* **READING TEXT**:

In the future you will be able to order an O'Neill cylinder from Amazon. Just don't get the cheap Chinese knock-off version.
Babylon Five! </voice>
Do not look into laser with remaining eye.
As Kim Stanley Robinson proposed in his recent novel Aurora , the longterm survival of human biology might be inextricably dependent on Earth's ecosystem. Not just the sort of Earth-like features one can reproduce in an artificial habit for a few years, but the planet-wide scale that Earth offers. (In the novel, people on a generation starship discover that salt and other toxins start building up quickly in the smaller scale of their ship.) If humanity is going to survive, that looks like it can happen only if we transcend biology, and if the human race does start moving into machine bodies, then it might not be necessary to leave Earth after all — Vernor Vinge once mused that the reason we don't see other civilizations is because they moved themselves deep under planets' surface where even asteroid strikes wouldn't matter, and they now pass their time in virtual realities where life is easy and limitless instead of the hard work of interplanetary exploration.

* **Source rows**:
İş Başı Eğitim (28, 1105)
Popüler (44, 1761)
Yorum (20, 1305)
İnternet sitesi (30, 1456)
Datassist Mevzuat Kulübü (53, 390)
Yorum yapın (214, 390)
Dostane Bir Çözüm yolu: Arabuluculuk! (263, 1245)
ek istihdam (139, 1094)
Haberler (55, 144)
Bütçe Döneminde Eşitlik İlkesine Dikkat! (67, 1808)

* **WHAT IS NEEDED**: Continue the forum thread about O'Neill cylinders and human survival, picking up right after its last sentence.

* **EXERCISE RESULT**:
The only resources within an O'Neill Cylinders are the ones that man puts there. They need to have a 100% recycling ability within the cylinder or they will need a place to dump waste and take in new resources.
Not saying that this is a deal-breaker, but it means everything needs to be more finely balanced. It's like keeping a fishtank. A small aquarium can quickly go belly-up if the chemistry isn't maintained. Large Aquariums are more stable. A pond or a lake, infinitely moreso.
Mars is an ocean. An O'Neill Cylinder is a fishbowl.
"That's the way to do it" - Punch
The only I could see for reasonable air circulation was to put a core in the cylinder that then can be used to force rain/cooling actions.
That would probably help solve a bunch of other problems too, actually. If it was necessary to have more than one section in-rotation, so that counter-rotating forces allow the structure to otherwise maintain stationkeeping assuming that the center core sticks out the ends of the structure, that not-rotating core would be the place for the critical infrastructure to be housed. It would also allow for a transit-point between counter-rotating sections where the amount of risk for things like simple gasket failure would be small, and would let stores that don't need gravity or an approximation thereof to be stored such that less forces are imparted on the outer cylinders of the rotating sections. It would also serve as a good microgravity laboratory that's easily accessed from compartments that are better for the occupants, and if there's risk of radiation storms, the inhabitants could retreat to the core for the duration so that both outer and inner layers are protecting them.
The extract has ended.